» **EXTRACTED INFORMATION**:

┏━━

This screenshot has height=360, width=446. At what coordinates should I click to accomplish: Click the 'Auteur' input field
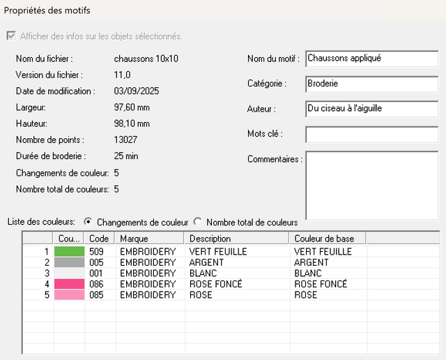371,109
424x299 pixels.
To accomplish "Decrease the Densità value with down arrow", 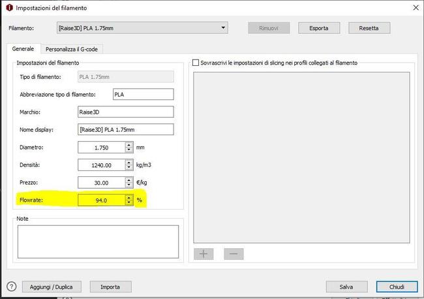I will (129, 168).
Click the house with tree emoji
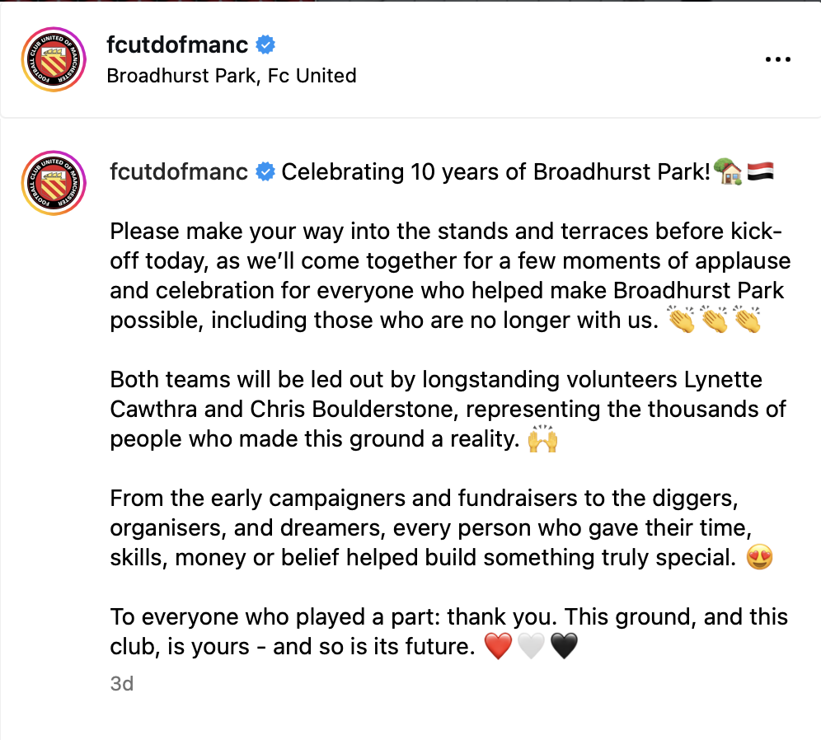821x740 pixels. tap(726, 172)
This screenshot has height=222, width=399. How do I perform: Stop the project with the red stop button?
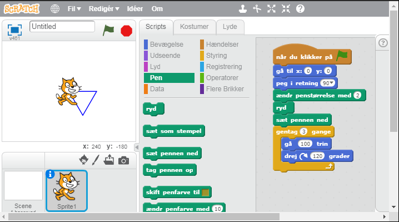(127, 31)
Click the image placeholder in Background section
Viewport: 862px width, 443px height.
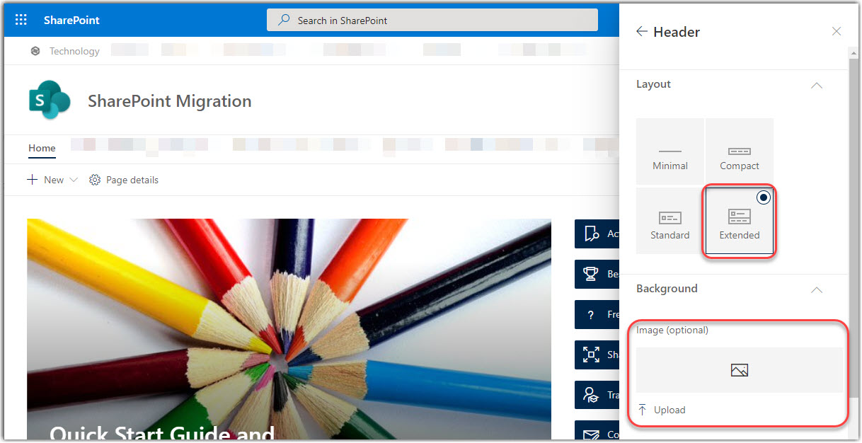pyautogui.click(x=738, y=369)
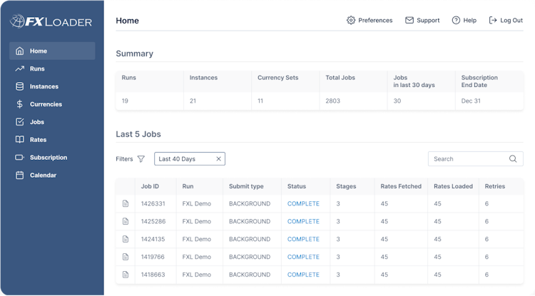Click inside the Search input field
Viewport: 535px width, 296px height.
point(467,159)
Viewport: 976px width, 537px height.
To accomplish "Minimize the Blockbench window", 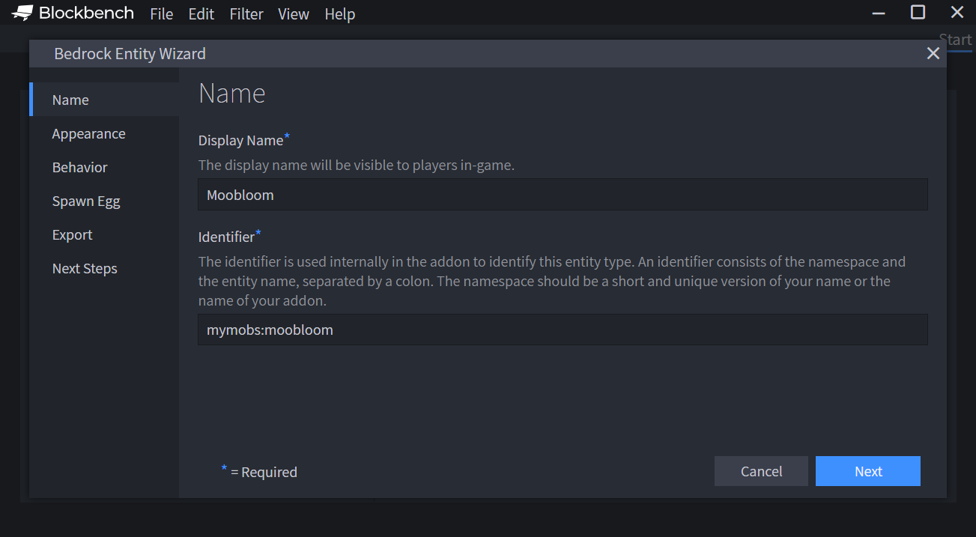I will [x=879, y=12].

┗━━

Within the material above, only the stretch from the line holding "This screenshot has height=222, width=399." through the line holding "Viewport: 976px width, 537px height." is to be restated exactly. Pictures are dropped.

» **RESPONSE AREA**:
This screenshot has height=222, width=399. How do I perform: Stop the project with the red stop button?
(127, 31)
Click the image placeholder in Background section
Viewport: 862px width, 443px height.
pyautogui.click(x=738, y=369)
Click inside the Search input field
Viewport: 535px width, 296px height.
point(467,159)
Viewport: 976px width, 537px height.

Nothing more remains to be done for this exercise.